Afterward, Sunny looked Jada in the eyes. “I'm sorry for the things that I said earlier, about you and Born.” Jada nodded. “He loves you, Jada. You have to make things work between you.”

Jada looked over at Sheldon, and Sunny read her thoughts.

“He'll have to get over it. You have to be happy, too,” Sunny said.

Jada squeezed her hand and smiled weakly. “Right now, I'm just worried about you.”

Sunny winked at her. “Everything is gonna be just fine.” She wished she believed it. Somehow, she couldn't shake the feeling in the pit of her stomach warning her that her troubles were far from over.

Sunny noticed Jenny G standing nearby, looking unsure. Sunny gestured toward the seat next to her, her lips curled into a slight smile. “Come sit with me, Jenny G.”

At fifty-nine years old, Jenny Gonzalez had seen it all. Having worked as a domestic all of her adult life, she had learned the art of understanding her employers. She had to know when to become invisible, and when to make her presence felt. She had worked for Sunny for years, ever since Sunny moved into her fancy Manhattan apartment after Dorian's death. She had seen Sunny up and had seen her down, too. But she had never crossed the line and intervened in Sunny's personal life. Until today.

Jenny sat now beside Sunny, unsure of what to expect from her unpredictable boss. They had a good relationship, but Jenny had rolled the dice when she agreed to be a part of Jada and Marisol's plan. Jenny had walked into Jada's apartment that day, knowing that Sunny might fire her for daring to question her behavior.

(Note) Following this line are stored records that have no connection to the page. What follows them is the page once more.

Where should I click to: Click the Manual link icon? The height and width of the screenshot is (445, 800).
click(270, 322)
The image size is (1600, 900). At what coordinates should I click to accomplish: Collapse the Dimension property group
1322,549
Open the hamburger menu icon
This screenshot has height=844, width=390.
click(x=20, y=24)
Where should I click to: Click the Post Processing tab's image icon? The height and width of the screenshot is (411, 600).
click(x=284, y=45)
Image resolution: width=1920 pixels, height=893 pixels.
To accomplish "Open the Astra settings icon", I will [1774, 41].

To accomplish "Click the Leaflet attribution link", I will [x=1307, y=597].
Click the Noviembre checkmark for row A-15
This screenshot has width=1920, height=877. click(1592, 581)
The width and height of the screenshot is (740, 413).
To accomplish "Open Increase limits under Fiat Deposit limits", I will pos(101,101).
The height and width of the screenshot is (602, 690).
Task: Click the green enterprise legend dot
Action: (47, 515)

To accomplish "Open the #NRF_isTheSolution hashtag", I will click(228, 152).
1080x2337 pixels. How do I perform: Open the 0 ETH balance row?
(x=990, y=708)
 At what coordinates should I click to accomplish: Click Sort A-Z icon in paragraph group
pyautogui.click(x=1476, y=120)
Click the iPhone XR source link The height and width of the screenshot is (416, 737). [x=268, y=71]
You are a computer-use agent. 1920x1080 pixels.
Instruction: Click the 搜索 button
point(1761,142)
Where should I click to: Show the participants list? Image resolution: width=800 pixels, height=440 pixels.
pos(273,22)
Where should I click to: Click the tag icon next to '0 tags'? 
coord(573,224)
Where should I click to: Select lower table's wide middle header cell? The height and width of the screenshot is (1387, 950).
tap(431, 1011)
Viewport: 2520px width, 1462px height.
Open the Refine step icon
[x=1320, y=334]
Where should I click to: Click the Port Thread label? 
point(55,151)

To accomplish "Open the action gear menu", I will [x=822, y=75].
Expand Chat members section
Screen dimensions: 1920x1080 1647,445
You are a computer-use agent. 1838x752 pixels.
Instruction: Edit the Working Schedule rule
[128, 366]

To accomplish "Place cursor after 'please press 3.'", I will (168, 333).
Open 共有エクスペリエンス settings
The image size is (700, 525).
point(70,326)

Her heart beat rapidly as she sat beside Sunny. She stared at her hands, wondering what she would do or where she would go if Sunny sent her packing. Jenny was an illegal Mexican immigrant, and had given up her rundown Bronx apartment years ago to move in with Sunny full time. She knew that she had enough money saved to start over, but the truth was that Jenny didn't want to go. She loved Sunny and Mercedes like family. Jenny fought the urge to burst into tears as she waited for Sunny to speak.

Sunny watched her housekeeper struggling with her emotions, and knew instinctively why Jenny was so anxious. She reached out and took the older woman's soft hands in hers, and met her gaze.

“Jenny, it's okay,” Sunny said, soothingly.

Jenny's tears plunged forth, and a lone sob escaped her. Sunny pulled her close and Jenny rested her head on Sunny's shoulder in relief.

Sunny resisted the urge to cry herself. She patted Jenny reassuringly, and comforted her. “You have nothing to worry about. You hear me?”

Jenny nodded, sat up, and retrieved a tissue from her pocket. She blew her nose, softly, and did her best to pull herself together.

Sunny took a deep breath. “I just want to tell you that I'm grateful.” Her voice cracked as she spoke, and she looked at Jenny intently, willing herself to hold it together. “You have been one of the few people that I can really trust. You've always had my back. You are loyal, and you only told me the truth—you, Jada, my mom … you were
all
right. I need to get help.” Sunny wiped the corners of her eyes where her tears had gathered. “I just want to say thank you for looking out for me and Mercedes all these years. You're like a second mom to me, Jenny.”